La medicina, in Soderbergh, è quasi mai salvifica. Dall’invereconda parabola di John Thackery in The Knick all’effetto dei sedativi in Unsane, l’assetto sanitario non migliora le esistenze, anzi le corrompe irrimediabilmente. Nonostante gran parte di Effetti collaterali si regga su collusioni e conflitti di interessi e imprudente commercio di farmaci e abuso di sicurezza/sottostima dei rischi, il nucleo dell’opera risiede altrove. Sia perché altrimenti la poetica di Soderbergh ne risulterebbe svilita, sia perché la trama stessa devia infine verso i lidi più turpi della coscienza umana.

Infatti, la macchina del fango che si muove contro Jonathan Banks, mente genialoide e a tratti sufficientemente ambigua, è la spinta necessaria a suscitare l’ossessione, la progressiva alienazione dal mondo, quell’embrionale dubbio sulla realtà che sconfina nel delirio con la distorsione delle cose.
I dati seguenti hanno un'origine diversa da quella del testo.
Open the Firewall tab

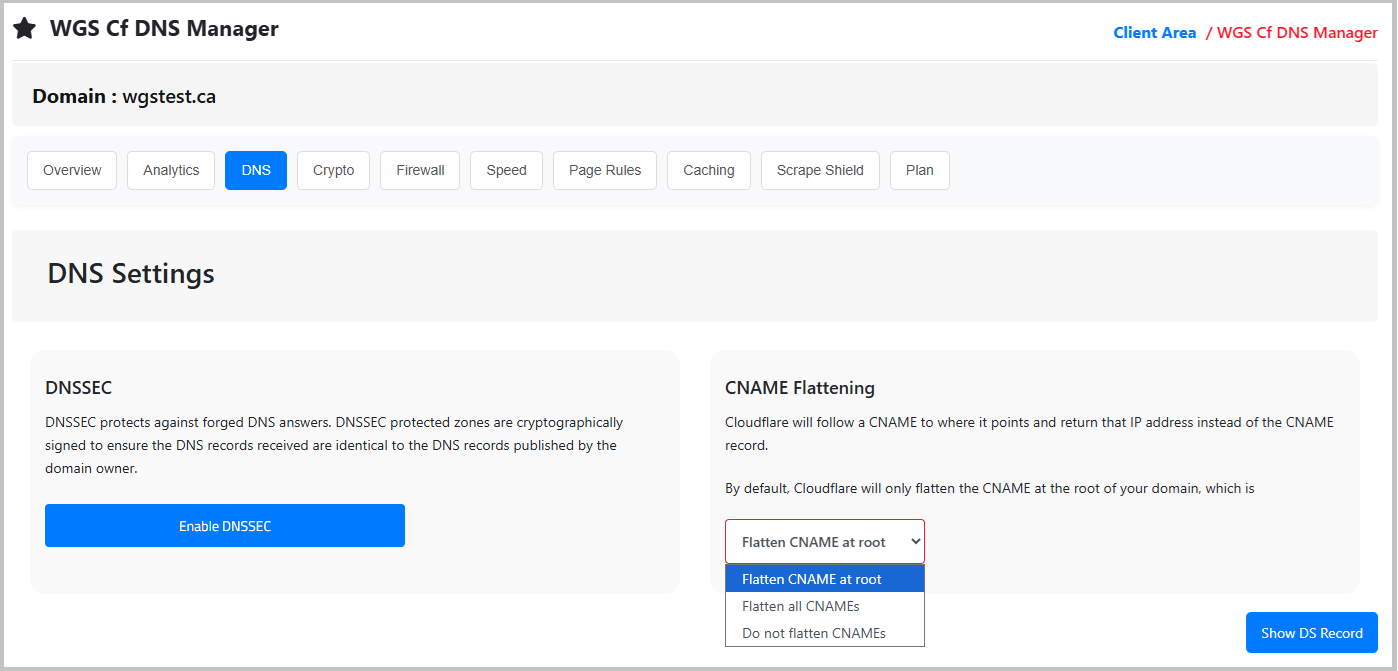pos(420,170)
L’intero film segue un percorso circolare fatto di alternanze di logiche causa-effetto: la sfrontata e banalizzante manipolazione di un marketing farmaceutico disvela le manipolazioni più profonde compiute Emily Taylor per inseguire interessi più oscuri, i quali inevitabilmente ricadono nella sfera economica. Neanche dell’amore, ma della mera urgenza di soddisfare i capricci della magniloquente, lussuriosa tentazione capitalistica.

Allora tutto è capitalismo: la scelta di Banks di arruolare pazienti in uno studio clinico finanziato da una casa farmaceutica; le simulazioni di Emily Taylor; le pubblicità sui miracolosi effetti del nuovo antidepressivo; il movente che spinge tutte le pedine a tradirsi a vicenda, in un gioco di scacchi à la Ocean’s: ogni cosa è simulazione, è l’azione dell’apparire a scapito dell’essere. Gli effetti collaterali a cui si rifà il titolo, lungi dall’identificare eventi avversi evanescenti, sono l’implicita corruzione dello stare al mondo.

Tuttavia, forse è proprio il legame di Effetti collaterali alla sanità di certe depravate intenzioni, unitamente all’impianto meno cinematografico e ancora ossessionato dallo scioglimento dell’intreccio e dalla ricerca della sospensione della colpevolezza, a rendere l’intera opera più debole rispetto ad altre già citate, ad essa affini e più potenti da un punto di vista dell’immagine del piglio autoriale. A conti fatti, Effetti collaterali è una versione più commerciale, più addomesticata, più embrionale dell’esplosione sensoriale, viscerale, di cui si compone Unsane.